Except that it hadn't happened at all. The chairs were still just as they had been, the corner of the room unmolested by overturned and now slightly-bent metal. It was just that the image had occurred in my head as something I could do, and now I pulled my hand back from its ruminating reach, extended as it was toward the chair to my right, and placed it firmly in my lap, covered by my other hand: as if I couldn't trust my right hand, but I could trust my left hand to dissuade it.


* * * * *


It was spring, and I had ordered a pizza all to myself, in a sort of mimicry of a work party. I was fully aware that there were those I could call to help me excavate my mom's house but I didn't want to. It was going to be a personal experience and I wanted to have my personal experience alone.

The house had remained untouched for several months, maybe four, during which time I still worked online and occupied the guest room, each day waking up and momentarily forgetting that I had to make breakfast for myself as there was no one else in the house to make it. Well, this morning, I had finally made myself venture into Mom's room, and I found that inside was an open Chinese takeout container so full of mold that it looked like a grassy knoll more than anything. It was so repulsive, and so central in the room, that I for a moment could not focus on anything else, and my emotional daze was replaced with an intense desire to clean and organize.

Doing a cursory dusting and vacuuming of the house felt good. Much like my shower I had taken when first arriving here in San Diego, it was an act that I knew, in the back of my head, was a sign of recovery. Depressed people don't often get up to clean. Was I getting better? I hadn't felt like it, no. But in the same way that you can make yourself feel happier by wearing a fake smile which gradually turns real, I thought that maybe performing functionality would get me into a better mood instead of a better mood making me finally functional.

With this power behind me, I set to a job I had been putting off since the beginning of the new year: going through Mom's belongings. I had to eventually leave the house anyways — even though it belonged to me legally I found no special connection to it — when I went back to New York, and to truly leave it behind I had to sell it, and to sell it it had to be empty. So I got a mountain of empty cardboard boxes; masking tape; markers of several colors to help organization; scissors; box cutters; and on a whim, a beefy bluetooth speaker. Once I got home, I turned on A Farewell to Kings by Rush, a favorite of mine that came out the year before I was born. The elegantly plucked acoustic guitar greeted my ears through the speaker as I put it down on the living room table, where I estimated it would reach the majority of the house.

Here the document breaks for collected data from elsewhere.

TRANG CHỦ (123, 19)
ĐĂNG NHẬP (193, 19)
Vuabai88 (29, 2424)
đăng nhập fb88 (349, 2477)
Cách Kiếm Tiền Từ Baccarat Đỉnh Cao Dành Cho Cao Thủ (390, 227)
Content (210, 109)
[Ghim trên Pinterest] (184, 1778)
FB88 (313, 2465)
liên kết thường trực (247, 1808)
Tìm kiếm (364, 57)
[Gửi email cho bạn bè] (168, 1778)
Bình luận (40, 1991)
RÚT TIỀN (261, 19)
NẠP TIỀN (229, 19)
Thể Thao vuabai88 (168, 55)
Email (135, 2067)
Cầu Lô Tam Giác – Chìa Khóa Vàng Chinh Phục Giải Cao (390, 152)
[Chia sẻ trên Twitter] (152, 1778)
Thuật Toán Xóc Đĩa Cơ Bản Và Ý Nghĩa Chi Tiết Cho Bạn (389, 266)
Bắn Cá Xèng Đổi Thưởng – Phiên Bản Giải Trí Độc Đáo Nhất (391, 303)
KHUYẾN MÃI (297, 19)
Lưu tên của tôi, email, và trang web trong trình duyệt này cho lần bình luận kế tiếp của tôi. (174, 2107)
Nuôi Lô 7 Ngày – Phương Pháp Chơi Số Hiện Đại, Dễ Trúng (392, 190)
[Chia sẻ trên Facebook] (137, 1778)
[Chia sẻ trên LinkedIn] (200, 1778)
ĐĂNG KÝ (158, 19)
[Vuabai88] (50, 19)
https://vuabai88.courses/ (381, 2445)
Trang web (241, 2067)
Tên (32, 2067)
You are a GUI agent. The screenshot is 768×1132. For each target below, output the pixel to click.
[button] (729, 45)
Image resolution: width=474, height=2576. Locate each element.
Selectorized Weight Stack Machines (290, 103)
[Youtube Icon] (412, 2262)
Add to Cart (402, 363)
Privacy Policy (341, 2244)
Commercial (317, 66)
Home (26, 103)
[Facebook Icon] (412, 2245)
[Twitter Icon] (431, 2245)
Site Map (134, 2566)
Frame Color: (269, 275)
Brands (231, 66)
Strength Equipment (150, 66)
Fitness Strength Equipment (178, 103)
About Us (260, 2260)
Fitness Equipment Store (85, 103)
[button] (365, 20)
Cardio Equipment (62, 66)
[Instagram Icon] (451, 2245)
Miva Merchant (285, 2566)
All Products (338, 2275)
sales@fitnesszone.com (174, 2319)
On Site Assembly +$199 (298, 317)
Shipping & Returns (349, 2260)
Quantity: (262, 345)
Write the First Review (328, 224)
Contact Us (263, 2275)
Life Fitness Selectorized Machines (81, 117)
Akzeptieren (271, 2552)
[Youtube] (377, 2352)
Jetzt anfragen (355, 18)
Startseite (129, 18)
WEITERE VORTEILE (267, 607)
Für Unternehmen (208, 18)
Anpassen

The flowing finger-picking soothed me, and to it I closed my eyes, and centered. For the full minute of its existence, soon joined by some instrument I had never named but always imagined to be something akin to the xylophone, I just sat and listened, and prepared myself mentally for the task at hand.

Then, the electric guitar, drums, and bass came in, and I opened my eyes. Alright, I thought, go time. I turned the speaker to a deafening volume, and grabbed a slice of pizza. Geddy Lee came in on the vocals, and soon his voice could likely be heard by two houses in every direction, but I didn't truly care.

First, the kitchen.

For someone who lived alone, there was enough for a whole family to withhold from doing dishes for a solid three days. Pots of so many different sizes, pans of various widths, two can openers, nut crackers, garlic mincers, a blender and a food mixer (I have never fully understood the difference)… at least twenty forks, twenty spoons, and twenty butter knives, and speaking of knives, a good ten — both serrated and not, thin and thick, long and short — were stuck on a magnetic rack above the stove. There were a million rags and dishtowels, silky napkins, four different tablecloths (one for each season)… there was dish soap and drain cleaner that I decided were the type of thing I would do better to keep for myself, and so tossed in the "to New York" box.

Then it was to the dining room, where I found a hidden stash of fine china that made me wonder if she ever intended to host a Thanksgiving. The lounge room had a piano that made me wonder if I yearned to have one in my apartment back in New York (it was a rather small piano). I decided that it would be too much of a hassle, and if I wanted a piano I could just get one myself.

I sorted books in her library from ones I wanted to keep and ones I didn't much care about, tossing about five of the hundred or more novels into my "to New York" box. On reflection, I realized that I was very interested in knowing the type of stuff she read, so I made a list of books she had in case I ever wanted to pick one up at a later date. Then, into a "books" box they went.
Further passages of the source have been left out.